Crises, Argentinian sociologist Maristella Svampa reminds us, generate movements of cognitive liberation, that is, they make "what was until now unimaginable" viable and possible. The possibility of thinking beyond neoliberal doctrine has been opened. In Europe, parliaments approve measures that were previously demonized as 'socialist'. Conservative governments and finance experts advocate the nationalizing of strategic companies to protect them from hostile acquisitions. Finance ministers simply override the austerity doctrine. The International Monetary Fund calls on governments to introduce wealth taxes. Everything, absolutely everything seems possible. From the scariest scenario to the most motivating. And as always, the result will depend on all of us.
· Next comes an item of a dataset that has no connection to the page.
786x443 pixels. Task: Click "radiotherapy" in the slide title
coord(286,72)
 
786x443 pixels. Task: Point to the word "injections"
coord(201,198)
It depends on that we don’t wait for life to "normalize" to rebuild our ways of participation, to actively get involved into the transformations that are already taking place. On that we innovate our ways of building collective will, public debate and political pressure, even though we are subject to physical distancing and hyper-virtualization. On that we do not allow this crisis to become a new scenario for the shock doctrine, or that nationalisms are exacerbated, or that medical experiments for cures or vaccines are carried out on humans in Africa or Haiti, or that environmental regulations necessary to guarantee our future are made more permissive.
It depends on that we do not leave the field of solidarity to the large retail corporations, which not only in Ecuador, seek to monopolize even the food packages for the most vulnerable.
It depends on that we do not allow that measures such as a universal basic income, so necessary in a world that irrationally insists on linking social security to formal employment while this has been constantly shrinking, are only discussed in Northern countries. This time, social justice and environmental justice must be for everyone, on a planetary scale.
The coronavirus crisis reveals the serious weaknesses and perversities of the status quo ante. It invites a paradigm shift, a systemic transformation. It places the public and the common above the private and for-profit. Finally, it places care activities where they should never have been displaced from: at the center of social and economic life. How can we make these priorities last?
How do we manage to extend the new common sense, - that we must profoundly change our habits to prevent COVID-19, which is a deadly threat -, to the prevention of other ‘pandemics’ that threaten life all alike? Pandemics that we have not been able to face effectively in decades due to a ‘lack of political will’ or simply persisting power relations, and due to social inertia?
Currently, according to the World Health Organization (WHO), climate change causes 150,000 deaths annually. As of 2030, it is estimated that approximately 250,000 people will die worldwide each year from global warming. At the same time, according to the same WHO, each year an average of 1 million and 350,000 people die in traffic accidents caused by the irrational mobility model based on individual cars, which at the same time, strongly contributes to climate change.
The patterns of production and consumption, the imaginary of desire and the shared routines that are at the root of this catastrophe, since its inception, have never been so deeply shaken as today. The time has come to undertake audacious changes, collectively, amid grief, uncertainty and fear.